**WORK ORDER**
Where the word "computer" occurs in a line of the listing, please copy the line.
★ ★ ★ ★
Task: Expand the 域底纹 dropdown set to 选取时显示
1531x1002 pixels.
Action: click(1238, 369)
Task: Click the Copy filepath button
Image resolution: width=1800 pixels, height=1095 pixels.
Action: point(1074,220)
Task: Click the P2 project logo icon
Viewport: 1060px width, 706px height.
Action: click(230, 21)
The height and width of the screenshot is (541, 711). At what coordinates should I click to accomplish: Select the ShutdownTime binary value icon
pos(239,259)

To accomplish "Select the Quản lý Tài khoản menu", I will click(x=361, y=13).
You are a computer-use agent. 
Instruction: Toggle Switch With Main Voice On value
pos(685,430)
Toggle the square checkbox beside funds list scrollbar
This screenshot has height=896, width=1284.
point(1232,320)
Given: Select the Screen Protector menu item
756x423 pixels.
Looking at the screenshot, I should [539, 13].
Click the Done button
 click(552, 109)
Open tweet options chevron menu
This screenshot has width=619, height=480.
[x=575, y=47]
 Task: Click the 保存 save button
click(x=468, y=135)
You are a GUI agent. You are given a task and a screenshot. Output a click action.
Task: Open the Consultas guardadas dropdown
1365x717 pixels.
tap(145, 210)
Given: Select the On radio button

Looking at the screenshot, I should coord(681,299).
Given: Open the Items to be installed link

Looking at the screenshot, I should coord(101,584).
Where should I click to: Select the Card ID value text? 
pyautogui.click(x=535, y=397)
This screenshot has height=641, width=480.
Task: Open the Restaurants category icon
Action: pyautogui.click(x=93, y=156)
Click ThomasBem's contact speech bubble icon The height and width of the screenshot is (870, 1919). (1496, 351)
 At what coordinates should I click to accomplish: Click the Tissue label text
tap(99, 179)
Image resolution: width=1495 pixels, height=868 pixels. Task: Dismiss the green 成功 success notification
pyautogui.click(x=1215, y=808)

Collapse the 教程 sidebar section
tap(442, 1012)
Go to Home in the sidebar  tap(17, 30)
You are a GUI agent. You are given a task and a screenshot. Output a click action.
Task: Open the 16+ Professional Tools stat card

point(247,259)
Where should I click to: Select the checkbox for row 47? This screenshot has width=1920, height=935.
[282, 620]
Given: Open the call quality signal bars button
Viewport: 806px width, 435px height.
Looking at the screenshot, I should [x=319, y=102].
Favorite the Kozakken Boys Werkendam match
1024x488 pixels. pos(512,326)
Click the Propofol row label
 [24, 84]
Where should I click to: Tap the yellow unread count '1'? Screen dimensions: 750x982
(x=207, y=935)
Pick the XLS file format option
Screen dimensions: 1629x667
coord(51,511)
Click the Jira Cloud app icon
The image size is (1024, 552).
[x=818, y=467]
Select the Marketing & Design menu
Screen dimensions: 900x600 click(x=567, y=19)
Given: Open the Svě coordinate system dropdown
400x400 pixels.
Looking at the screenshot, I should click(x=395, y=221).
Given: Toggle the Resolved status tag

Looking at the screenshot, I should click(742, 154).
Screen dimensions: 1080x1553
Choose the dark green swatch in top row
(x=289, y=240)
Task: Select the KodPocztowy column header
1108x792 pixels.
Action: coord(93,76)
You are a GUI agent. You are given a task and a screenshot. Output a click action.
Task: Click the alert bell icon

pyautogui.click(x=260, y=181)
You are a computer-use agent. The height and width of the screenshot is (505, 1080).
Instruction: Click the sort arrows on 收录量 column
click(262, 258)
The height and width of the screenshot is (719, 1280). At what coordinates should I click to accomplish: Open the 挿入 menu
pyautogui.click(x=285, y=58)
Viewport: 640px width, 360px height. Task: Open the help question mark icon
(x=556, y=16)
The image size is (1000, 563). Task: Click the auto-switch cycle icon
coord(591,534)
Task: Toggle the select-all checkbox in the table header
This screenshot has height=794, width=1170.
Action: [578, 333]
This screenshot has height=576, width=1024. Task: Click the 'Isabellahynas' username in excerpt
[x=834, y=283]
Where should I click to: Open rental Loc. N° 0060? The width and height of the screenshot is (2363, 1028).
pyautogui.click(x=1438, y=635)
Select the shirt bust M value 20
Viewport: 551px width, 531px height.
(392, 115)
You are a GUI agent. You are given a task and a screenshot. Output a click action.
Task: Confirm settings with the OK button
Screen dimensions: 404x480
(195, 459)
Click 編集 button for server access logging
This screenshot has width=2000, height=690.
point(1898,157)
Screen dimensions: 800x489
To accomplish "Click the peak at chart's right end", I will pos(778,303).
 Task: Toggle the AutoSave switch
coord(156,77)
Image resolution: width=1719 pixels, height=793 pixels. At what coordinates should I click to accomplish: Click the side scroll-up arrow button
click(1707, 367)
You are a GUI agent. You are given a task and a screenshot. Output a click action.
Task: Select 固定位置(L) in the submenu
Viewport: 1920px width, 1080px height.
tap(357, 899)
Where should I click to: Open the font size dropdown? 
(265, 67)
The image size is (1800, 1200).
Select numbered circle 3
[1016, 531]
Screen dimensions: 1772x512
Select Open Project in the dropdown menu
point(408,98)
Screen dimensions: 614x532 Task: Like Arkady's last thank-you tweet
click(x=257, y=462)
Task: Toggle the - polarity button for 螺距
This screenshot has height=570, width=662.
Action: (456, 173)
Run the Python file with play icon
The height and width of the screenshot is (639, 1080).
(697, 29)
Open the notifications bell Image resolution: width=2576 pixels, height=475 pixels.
★ ★ ★ ★
**EXERCISE RESULT**
You are a computer-use agent. 
You are a computer-use agent. The height and width of the screenshot is (505, 1080).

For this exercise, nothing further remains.